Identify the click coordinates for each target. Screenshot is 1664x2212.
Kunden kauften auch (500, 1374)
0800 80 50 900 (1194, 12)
--
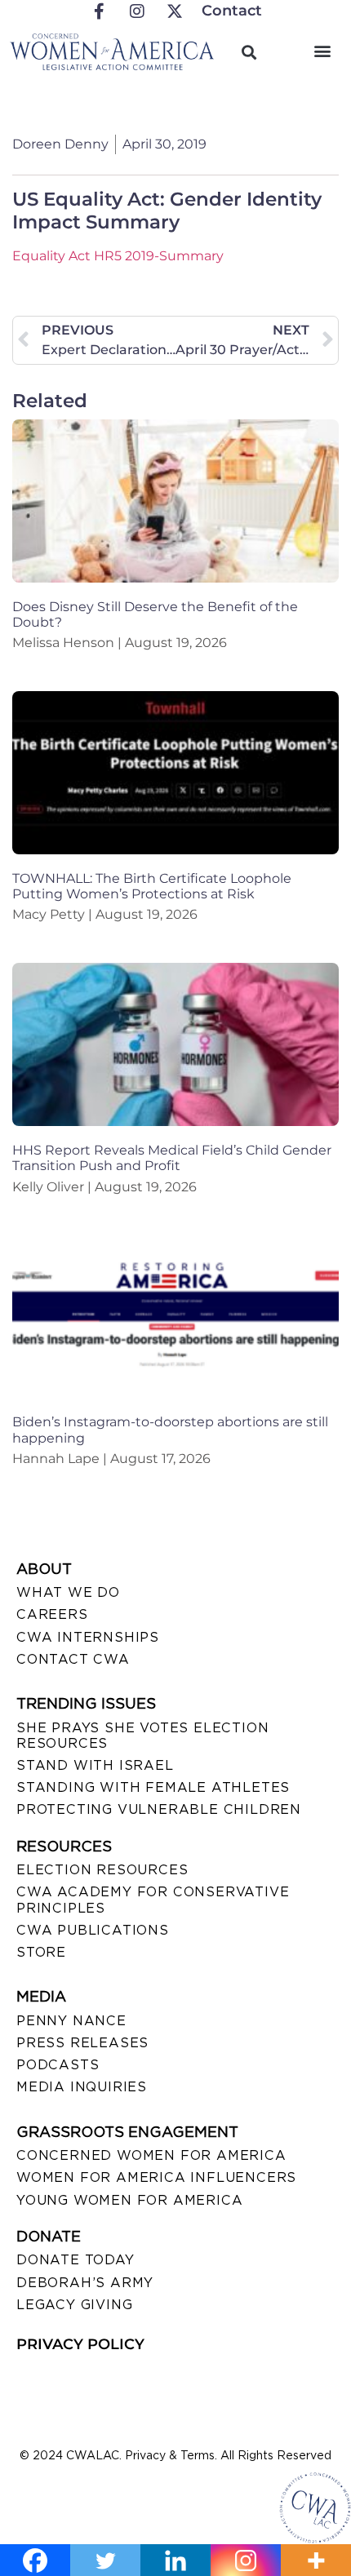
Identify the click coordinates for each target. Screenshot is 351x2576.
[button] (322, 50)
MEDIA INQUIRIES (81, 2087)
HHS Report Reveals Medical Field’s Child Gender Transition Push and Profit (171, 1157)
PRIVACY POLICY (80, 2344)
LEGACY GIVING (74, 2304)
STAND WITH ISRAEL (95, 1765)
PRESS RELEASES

▸ **Your objective**
Could you return exactly the stretch of the data above that starts at the line with "Screenshot is 1664x2212." and ends at the line with "0800 80 50 900 (1194, 12)", both lines included?

▸ **Solution for this problem**
Identify the click coordinates for each target. Screenshot is 1664x2212.
Kunden kauften auch (500, 1374)
0800 80 50 900 (1194, 12)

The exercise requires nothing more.